Notice that there are a few columns to demonstrate various datatypes as well as one column with mixed types that might look like an integer column at first glance but has a missing value.
This tutorial does not demonstrate all of the functionality of Kunteksto, but it does demonstrate the process of creating a model based on data and then enhancing that data with improved semantics.
Kunteksto is a command line tool that uses a combination of command line options as well as a configuration file. The configuration file options are covered in Config File Details. The default configuration is okay for the tutorials.
Tutorial Steps¶
- Navigate to the directory where you installed Kunteksto.
- With the virtual environment active.
Caution
If you closed and reopened a new window, then you need to activate the environment again. Also, be certain that you are in the kunteksto directory.
Windows
activate <path/to/directory>
or Linux/MacOSX
source activate <path/to/directory>
Note
Kunteksto can be executed in prompt mode, or several options can be provided on the command line. You can see all of the Kunteksto command line options using the –help flag.
kunteksto --help
For this tutorial, you start Kunteksto in prompt mode. These mandatory items will be requested:
kunteksto
- At the Enter a valid mode: prompt, type all
- At the Enter a valid CSV file: prompt, type example_data/Demo.csv
- Kunteksto analyzes the input file and creates a results database of this CSV file named output/Demo/Demo.db
- The Model Metadata window opens.
- This image depicts the view of the Model Metadata and below that are descriptions of each of the fields to be edited. Kunteksto prefills the fields with fake data so that you are not staring at blank input boxes.

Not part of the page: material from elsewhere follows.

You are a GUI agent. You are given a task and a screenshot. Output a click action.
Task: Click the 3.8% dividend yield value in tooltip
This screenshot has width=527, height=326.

Model table field descriptions:
- Title is a free text title for your data concept contained in the CSV file.
- Description is a free text, elaborated description of the data contained in the CSV file.
- Copyright enter the name of the copyright holder of the model
- Author enter the name of the author of the model
- Defining URL enter a URL (or at least a URI) to a controlled vocabulary or ontology or a webpage that describes or defines the overall concept of the data model.
Note
With your file manager, navigate to the kunteksto/example_data subdirectory and open the Demo_info.pdf file. This file simulates what often purports to be a data dictionary that you might receive with a dataset. Using information from this document improves the computable semantics of your data.
Edit these fields as desired. They describe the overall metadata for your data model. This metadata describes the where, when and why the data is useful to the model.
Notice that some of this information can be obtained from the PDF. For other items, you have to use your knowledge of the dataset as a domain expert. In this demo we are going to say that we have a local ontology that describes the columns and that information is provided below in the Adding Semantics section below.
Warning
Use the Save & Exit button when you are finished making changes.
- The records editor opens next. Note that there is a record for each column of data in Demo.csv.
Warning
If there is only one record and your Label field looks like this image, then the likely problem is that an incorrect field delimiter was chosen on the command line or the default was changed in the config file. The config file should have a comma as the delim option, and this entry is found on or near line 9 in kunteksto.conf.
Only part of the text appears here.